--- JOB ---
Rewrite the records below, replacing every "dropdown" with "drop-down" and leaving everything else unchanged.
+ + + +
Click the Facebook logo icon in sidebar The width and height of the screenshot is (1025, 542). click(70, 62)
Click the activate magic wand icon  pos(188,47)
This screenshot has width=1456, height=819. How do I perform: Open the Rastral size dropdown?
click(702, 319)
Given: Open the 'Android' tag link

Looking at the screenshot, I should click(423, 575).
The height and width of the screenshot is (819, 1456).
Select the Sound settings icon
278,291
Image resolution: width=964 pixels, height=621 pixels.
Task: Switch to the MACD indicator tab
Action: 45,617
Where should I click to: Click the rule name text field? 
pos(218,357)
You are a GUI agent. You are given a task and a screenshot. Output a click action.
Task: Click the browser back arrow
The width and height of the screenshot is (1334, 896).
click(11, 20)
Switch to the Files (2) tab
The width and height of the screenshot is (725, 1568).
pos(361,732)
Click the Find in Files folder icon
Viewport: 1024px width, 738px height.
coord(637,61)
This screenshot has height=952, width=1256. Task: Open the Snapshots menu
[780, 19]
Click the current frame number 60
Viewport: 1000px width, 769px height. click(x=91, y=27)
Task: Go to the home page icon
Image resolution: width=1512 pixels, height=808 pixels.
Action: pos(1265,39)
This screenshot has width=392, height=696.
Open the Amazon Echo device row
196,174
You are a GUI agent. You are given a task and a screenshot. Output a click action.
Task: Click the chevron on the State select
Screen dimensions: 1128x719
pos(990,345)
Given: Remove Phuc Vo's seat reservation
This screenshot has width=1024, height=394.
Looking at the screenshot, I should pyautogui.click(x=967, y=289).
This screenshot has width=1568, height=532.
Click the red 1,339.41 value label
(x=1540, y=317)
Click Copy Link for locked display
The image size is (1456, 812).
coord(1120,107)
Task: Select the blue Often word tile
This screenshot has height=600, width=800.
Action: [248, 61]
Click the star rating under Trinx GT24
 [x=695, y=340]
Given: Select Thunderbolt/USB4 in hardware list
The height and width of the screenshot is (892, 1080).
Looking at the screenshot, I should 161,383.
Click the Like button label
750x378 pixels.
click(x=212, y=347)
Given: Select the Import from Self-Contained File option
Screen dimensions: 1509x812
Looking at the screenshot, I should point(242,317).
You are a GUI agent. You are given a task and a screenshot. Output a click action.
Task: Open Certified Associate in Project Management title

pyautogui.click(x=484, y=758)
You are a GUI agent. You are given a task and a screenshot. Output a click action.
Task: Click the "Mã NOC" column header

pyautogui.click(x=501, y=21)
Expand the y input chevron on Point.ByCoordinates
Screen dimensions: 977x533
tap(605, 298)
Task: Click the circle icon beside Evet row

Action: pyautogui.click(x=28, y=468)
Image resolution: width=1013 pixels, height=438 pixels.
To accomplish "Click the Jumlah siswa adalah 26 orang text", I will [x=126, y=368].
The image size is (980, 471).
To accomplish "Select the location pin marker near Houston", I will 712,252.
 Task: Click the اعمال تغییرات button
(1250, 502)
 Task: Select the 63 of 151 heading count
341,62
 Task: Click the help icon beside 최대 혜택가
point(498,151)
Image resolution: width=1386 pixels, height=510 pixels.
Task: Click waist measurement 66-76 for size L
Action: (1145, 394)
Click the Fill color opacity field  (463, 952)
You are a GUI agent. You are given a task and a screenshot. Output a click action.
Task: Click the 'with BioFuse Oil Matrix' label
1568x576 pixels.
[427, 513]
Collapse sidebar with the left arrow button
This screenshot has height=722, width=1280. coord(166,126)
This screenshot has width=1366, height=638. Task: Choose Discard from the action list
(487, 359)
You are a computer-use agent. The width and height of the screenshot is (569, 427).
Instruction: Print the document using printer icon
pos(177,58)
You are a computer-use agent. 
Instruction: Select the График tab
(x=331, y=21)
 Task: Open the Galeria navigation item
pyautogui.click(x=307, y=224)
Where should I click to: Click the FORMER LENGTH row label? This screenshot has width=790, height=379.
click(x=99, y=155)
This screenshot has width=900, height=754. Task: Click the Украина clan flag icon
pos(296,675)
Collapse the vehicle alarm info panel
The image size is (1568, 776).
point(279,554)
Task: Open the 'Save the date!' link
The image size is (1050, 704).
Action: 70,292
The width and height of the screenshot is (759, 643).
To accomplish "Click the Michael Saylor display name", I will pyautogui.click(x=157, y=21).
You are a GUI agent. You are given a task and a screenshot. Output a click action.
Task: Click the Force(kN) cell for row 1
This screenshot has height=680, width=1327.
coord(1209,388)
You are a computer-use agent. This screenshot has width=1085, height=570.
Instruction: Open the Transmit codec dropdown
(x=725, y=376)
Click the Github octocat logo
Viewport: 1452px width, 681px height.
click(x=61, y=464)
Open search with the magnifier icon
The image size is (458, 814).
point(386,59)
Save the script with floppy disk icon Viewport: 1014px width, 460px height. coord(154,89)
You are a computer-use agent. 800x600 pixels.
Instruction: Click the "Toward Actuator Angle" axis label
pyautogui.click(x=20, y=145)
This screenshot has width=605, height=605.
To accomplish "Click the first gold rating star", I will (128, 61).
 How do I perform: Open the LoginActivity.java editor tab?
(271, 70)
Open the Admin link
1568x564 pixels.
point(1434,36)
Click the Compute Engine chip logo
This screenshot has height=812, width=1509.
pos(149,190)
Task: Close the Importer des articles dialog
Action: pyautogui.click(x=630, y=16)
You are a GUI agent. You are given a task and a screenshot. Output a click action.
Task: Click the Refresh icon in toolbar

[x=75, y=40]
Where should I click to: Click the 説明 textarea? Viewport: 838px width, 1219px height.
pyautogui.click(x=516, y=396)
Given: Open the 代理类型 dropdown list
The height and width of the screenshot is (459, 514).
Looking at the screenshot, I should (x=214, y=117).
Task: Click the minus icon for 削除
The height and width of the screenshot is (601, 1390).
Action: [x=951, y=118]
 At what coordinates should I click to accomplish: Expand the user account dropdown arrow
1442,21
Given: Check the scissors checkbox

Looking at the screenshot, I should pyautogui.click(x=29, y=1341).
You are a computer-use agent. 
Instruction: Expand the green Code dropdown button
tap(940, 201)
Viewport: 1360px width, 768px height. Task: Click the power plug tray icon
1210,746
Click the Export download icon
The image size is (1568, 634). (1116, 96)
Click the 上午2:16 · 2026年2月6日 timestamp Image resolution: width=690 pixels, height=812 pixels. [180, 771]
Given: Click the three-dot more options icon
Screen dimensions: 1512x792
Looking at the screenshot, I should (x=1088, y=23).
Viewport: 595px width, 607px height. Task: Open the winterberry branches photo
+ + + +
--- EXPECTED ANSWER ---
Click the Facebook logo icon in sidebar The width and height of the screenshot is (1025, 542). click(70, 62)
Click the activate magic wand icon  pos(188,47)
This screenshot has width=1456, height=819. How do I perform: Open the Rastral size drop-down?
click(702, 319)
Given: Open the 'Android' tag link

Looking at the screenshot, I should click(423, 575).
The height and width of the screenshot is (819, 1456).
Select the Sound settings icon
278,291
Image resolution: width=964 pixels, height=621 pixels.
Task: Switch to the MACD indicator tab
Action: 45,617
Where should I click to: Click the rule name text field? 
pos(218,357)
You are a GUI agent. You are given a task and a screenshot. Output a click action.
Task: Click the browser back arrow
The width and height of the screenshot is (1334, 896).
click(11, 20)
Switch to the Files (2) tab
The width and height of the screenshot is (725, 1568).
pos(361,732)
Click the Find in Files folder icon
Viewport: 1024px width, 738px height.
coord(637,61)
This screenshot has height=952, width=1256. Task: Open the Snapshots menu
[780, 19]
Click the current frame number 60
Viewport: 1000px width, 769px height. click(x=91, y=27)
Task: Go to the home page icon
Image resolution: width=1512 pixels, height=808 pixels.
Action: pos(1265,39)
This screenshot has width=392, height=696.
Open the Amazon Echo device row
196,174
You are a GUI agent. You are given a task and a screenshot. Output a click action.
Task: Click the chevron on the State select
Screen dimensions: 1128x719
pos(990,345)
Given: Remove Phuc Vo's seat reservation
This screenshot has width=1024, height=394.
Looking at the screenshot, I should pyautogui.click(x=967, y=289).
This screenshot has width=1568, height=532.
Click the red 1,339.41 value label
(x=1540, y=317)
Click Copy Link for locked display
The image size is (1456, 812).
coord(1120,107)
Task: Select the blue Often word tile
This screenshot has height=600, width=800.
Action: [248, 61]
Click the star rating under Trinx GT24
 [x=695, y=340]
Given: Select Thunderbolt/USB4 in hardware list
The height and width of the screenshot is (892, 1080).
Looking at the screenshot, I should 161,383.
Click the Like button label
750x378 pixels.
click(x=212, y=347)
Given: Select the Import from Self-Contained File option
Screen dimensions: 1509x812
Looking at the screenshot, I should point(242,317).
You are a GUI agent. You are given a task and a screenshot. Output a click action.
Task: Open Certified Associate in Project Management title

pyautogui.click(x=484, y=758)
You are a GUI agent. You are given a task and a screenshot. Output a click action.
Task: Click the "Mã NOC" column header

pyautogui.click(x=501, y=21)
Expand the y input chevron on Point.ByCoordinates
Screen dimensions: 977x533
tap(605, 298)
Task: Click the circle icon beside Evet row

Action: pyautogui.click(x=28, y=468)
Image resolution: width=1013 pixels, height=438 pixels.
To accomplish "Click the Jumlah siswa adalah 26 orang text", I will [x=126, y=368].
The image size is (980, 471).
To accomplish "Select the location pin marker near Houston", I will 712,252.
 Task: Click the اعمال تغییرات button
(1250, 502)
 Task: Select the 63 of 151 heading count
341,62
 Task: Click the help icon beside 최대 혜택가
point(498,151)
Image resolution: width=1386 pixels, height=510 pixels.
Task: Click waist measurement 66-76 for size L
Action: (1145, 394)
Click the Fill color opacity field  (463, 952)
You are a GUI agent. You are given a task and a screenshot. Output a click action.
Task: Click the 'with BioFuse Oil Matrix' label
1568x576 pixels.
[427, 513]
Collapse sidebar with the left arrow button
This screenshot has height=722, width=1280. coord(166,126)
This screenshot has width=1366, height=638. Task: Choose Discard from the action list
(487, 359)
You are a computer-use agent. The width and height of the screenshot is (569, 427).
Instruction: Print the document using printer icon
pos(177,58)
You are a computer-use agent. 
Instruction: Select the График tab
(x=331, y=21)
 Task: Open the Galeria navigation item
pyautogui.click(x=307, y=224)
Where should I click to: Click the FORMER LENGTH row label? This screenshot has width=790, height=379.
click(x=99, y=155)
This screenshot has width=900, height=754. Task: Click the Украина clan flag icon
pos(296,675)
Collapse the vehicle alarm info panel
The image size is (1568, 776).
point(279,554)
Task: Open the 'Save the date!' link
The image size is (1050, 704).
Action: 70,292
The width and height of the screenshot is (759, 643).
To accomplish "Click the Michael Saylor display name", I will pyautogui.click(x=157, y=21).
You are a GUI agent. You are given a task and a screenshot. Output a click action.
Task: Click the Force(kN) cell for row 1
This screenshot has height=680, width=1327.
coord(1209,388)
You are a computer-use agent. This screenshot has width=1085, height=570.
Instruction: Open the Transmit codec drop-down
(x=725, y=376)
Click the Github octocat logo
Viewport: 1452px width, 681px height.
click(x=61, y=464)
Open search with the magnifier icon
The image size is (458, 814).
point(386,59)
Save the script with floppy disk icon Viewport: 1014px width, 460px height. coord(154,89)
You are a computer-use agent. 800x600 pixels.
Instruction: Click the "Toward Actuator Angle" axis label
pyautogui.click(x=20, y=145)
This screenshot has width=605, height=605.
To accomplish "Click the first gold rating star", I will (128, 61).
 How do I perform: Open the LoginActivity.java editor tab?
(271, 70)
Open the Admin link
1568x564 pixels.
point(1434,36)
Click the Compute Engine chip logo
This screenshot has height=812, width=1509.
pos(149,190)
Task: Close the Importer des articles dialog
Action: pyautogui.click(x=630, y=16)
You are a GUI agent. You are given a task and a screenshot. Output a click action.
Task: Click the Refresh icon in toolbar

[x=75, y=40]
Where should I click to: Click the 説明 textarea? Viewport: 838px width, 1219px height.
pyautogui.click(x=516, y=396)
Given: Open the 代理类型 drop-down list
The height and width of the screenshot is (459, 514).
Looking at the screenshot, I should (x=214, y=117).
Task: Click the minus icon for 削除
The height and width of the screenshot is (601, 1390).
Action: [x=951, y=118]
 At what coordinates should I click to accomplish: Expand the user account drop-down arrow
1442,21
Given: Check the scissors checkbox

Looking at the screenshot, I should pyautogui.click(x=29, y=1341).
You are a computer-use agent. 
Instruction: Expand the green Code drop-down button
tap(940, 201)
Viewport: 1360px width, 768px height. Task: Click the power plug tray icon
1210,746
Click the Export download icon
The image size is (1568, 634). (1116, 96)
Click the 上午2:16 · 2026年2月6日 timestamp Image resolution: width=690 pixels, height=812 pixels. [180, 771]
Given: Click the three-dot more options icon
Screen dimensions: 1512x792
Looking at the screenshot, I should (x=1088, y=23).
Viewport: 595px width, 607px height. Task: Open the winterberry branches photo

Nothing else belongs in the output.